- EXCERPTED PASSAGE -
ON OPENING THE AUSTRALIAN Content Standard--the Commonwealth Government's main tool for 'promoting the role of commercial television in developing and reflecting a sense of Australian identity' (1)--you will find an unusual statement. Section 5(3) of the Standard proclaims, 'this standard recognizes New Zealand programs ... equally with Australian programs'. For those who are confused, this statement means that the Australian Content Standard counts programmes produced in New Zealand as being Australian. Consequently, Australian commercial networks can theoretically broadcast only New Zealand programming and yet still satisfy their obligation under the Standard to broadcast a certain amount of 'local' programmes.
This strange qualification always makes me uncomfortable when I try to explain to overseas visitors the bi-partisan stand taken by consecutive Australian governments to protect and promote local culture. It is included in the Standard because of the Closer Economic Relations Trade Agreement (CER), a free trade agreement between Australia and New Zealand which requires New Zealand and Australian goods to be treated equally, even in legislation designed to protect Australian culture.

- WHAT YOU WILL DO -
Rewrite the passage on the Australian Content Standard, beginning at the words "This strange qualification" and stopping after "protect Australian culture.", with "overseas visitors" swapped for "foreign guests". The material placed after this plays no role here.

- ROWS -

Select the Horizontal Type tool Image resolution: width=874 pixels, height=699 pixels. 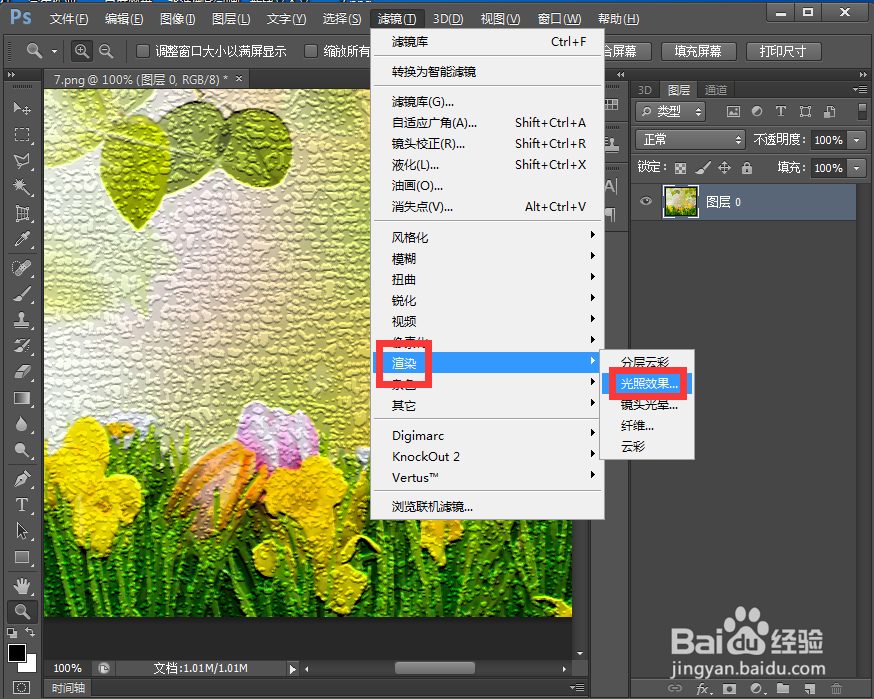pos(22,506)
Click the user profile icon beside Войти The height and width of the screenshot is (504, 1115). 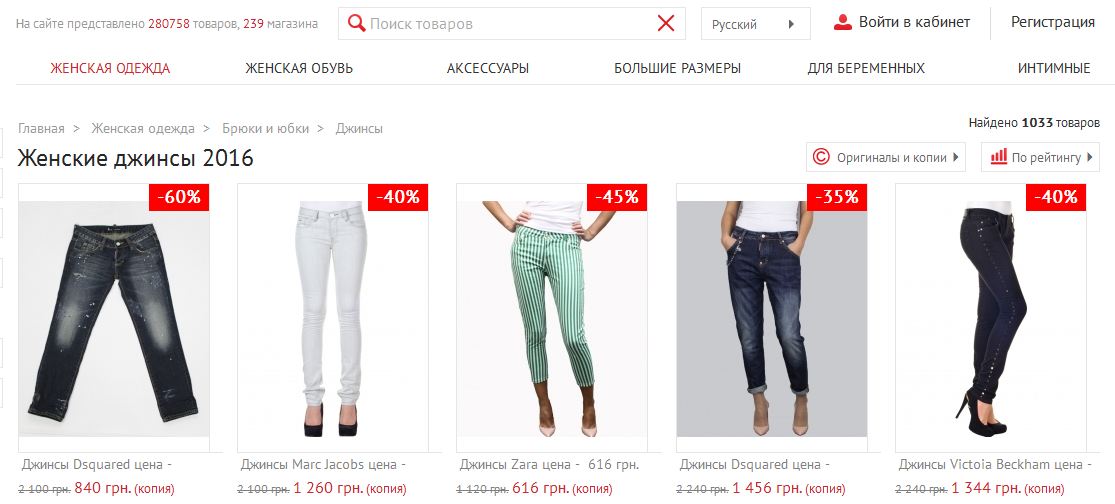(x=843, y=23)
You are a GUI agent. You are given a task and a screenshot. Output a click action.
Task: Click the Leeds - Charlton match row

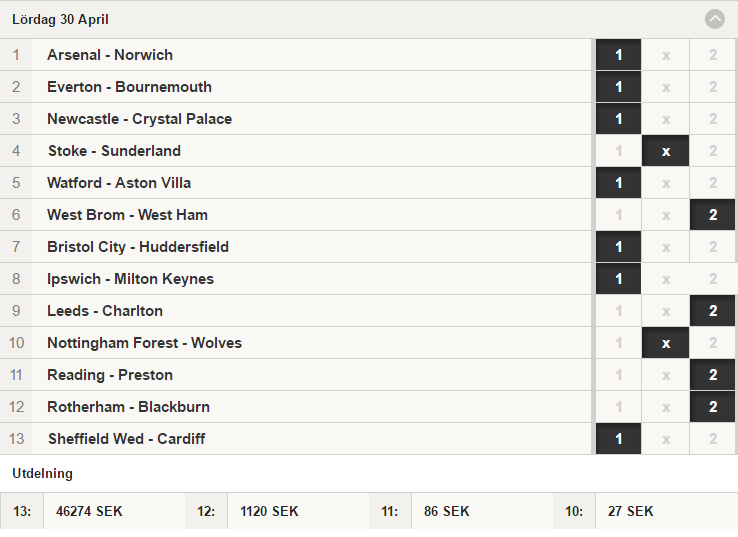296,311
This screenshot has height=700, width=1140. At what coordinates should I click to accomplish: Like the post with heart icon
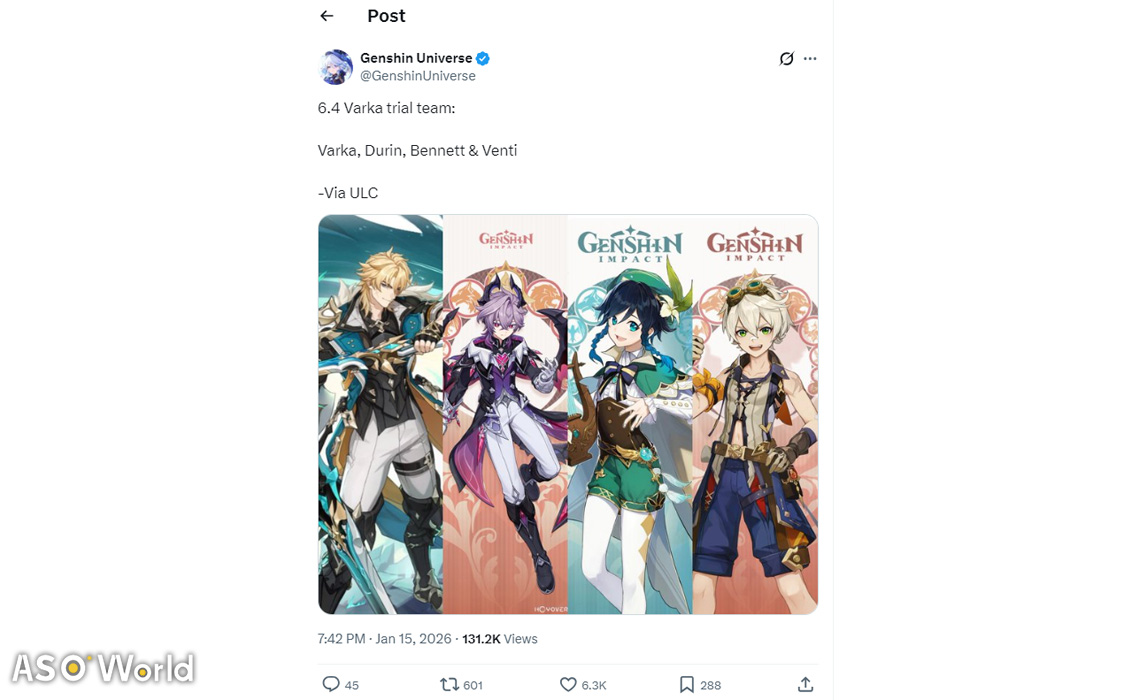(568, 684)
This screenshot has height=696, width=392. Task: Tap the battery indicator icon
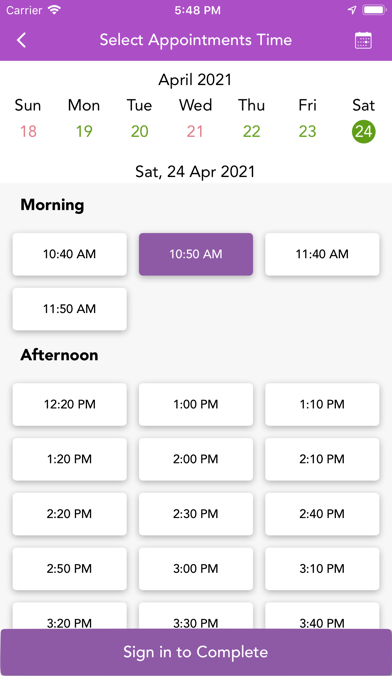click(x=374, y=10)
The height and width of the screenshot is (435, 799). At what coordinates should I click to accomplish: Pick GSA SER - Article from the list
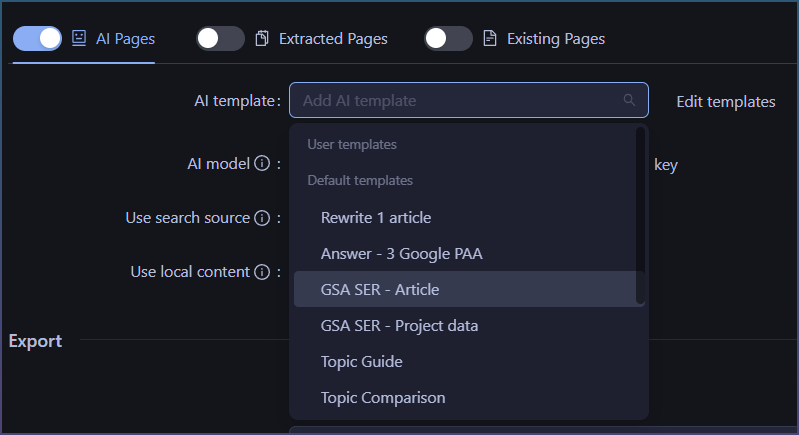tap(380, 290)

* * *

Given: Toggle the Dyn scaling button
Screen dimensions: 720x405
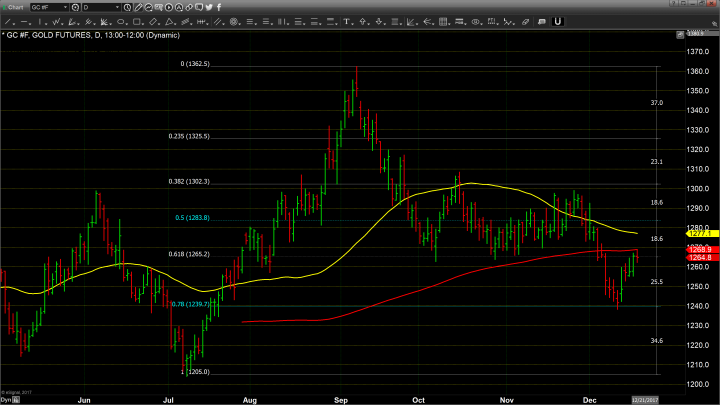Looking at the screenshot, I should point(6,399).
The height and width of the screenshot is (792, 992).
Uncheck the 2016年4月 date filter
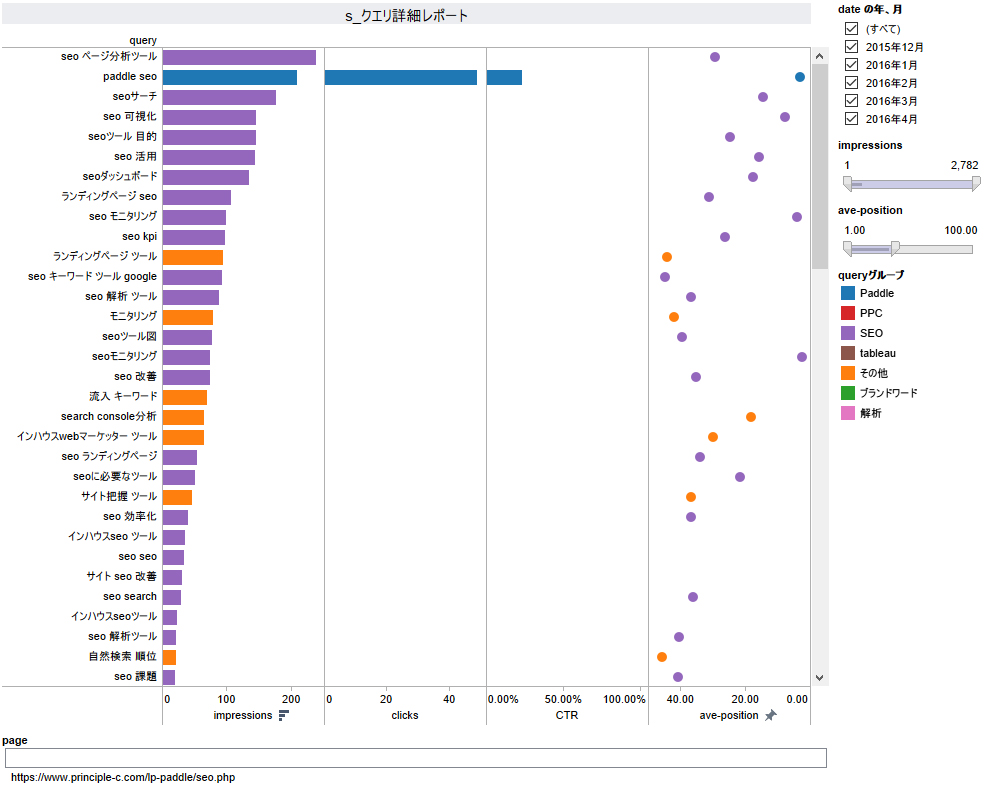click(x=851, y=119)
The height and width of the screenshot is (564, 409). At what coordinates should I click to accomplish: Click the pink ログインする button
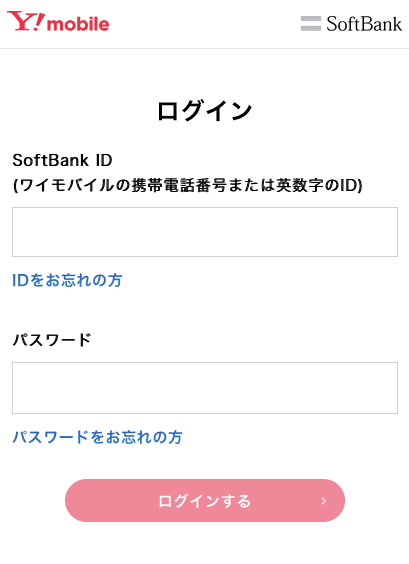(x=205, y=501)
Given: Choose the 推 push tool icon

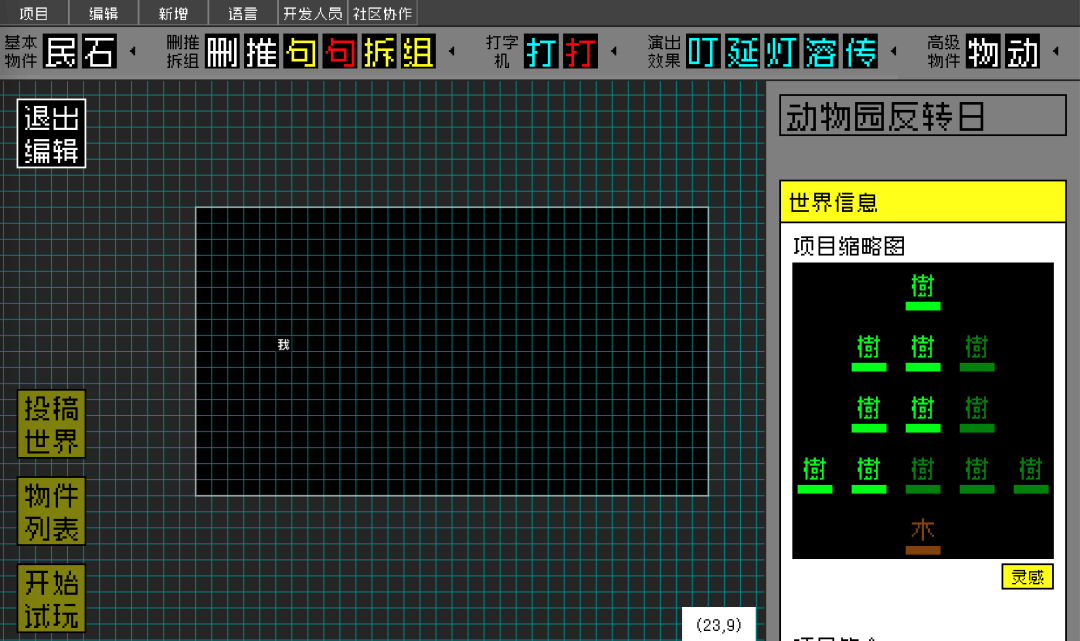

==

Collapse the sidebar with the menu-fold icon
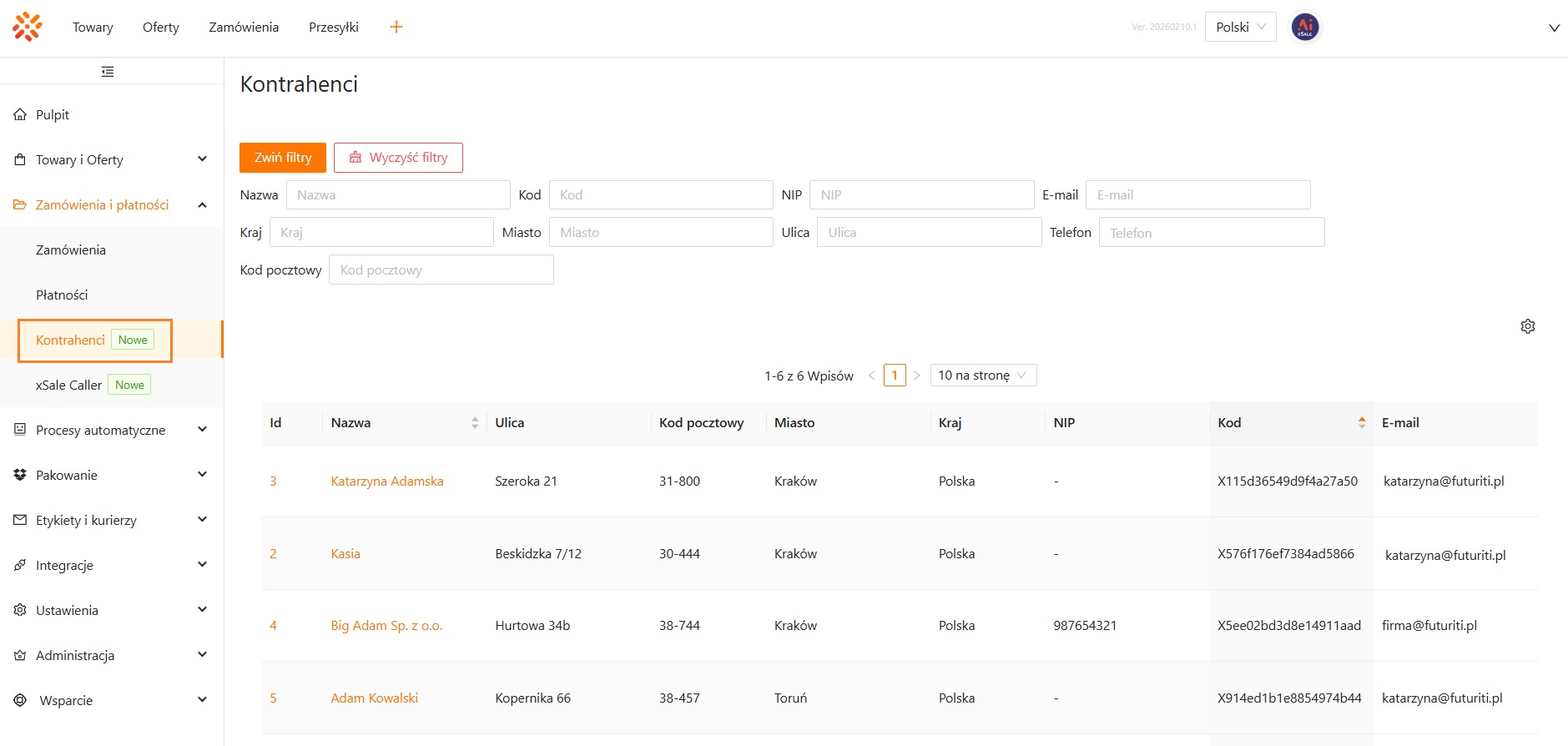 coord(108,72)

- COMPLETED EXERCISE -
This strange qualification always makes me uncomfortable when I try to explain to foreign guests the bi-partisan stand taken by consecutive Australian governments to protect and promote local culture. It is included in the Standard because of the Closer Economic Relations Trade Agreement (CER), a free trade agreement between Australia and New Zealand which requires New Zealand and Australian goods to be treated equally, even in legislation designed to protect Australian culture.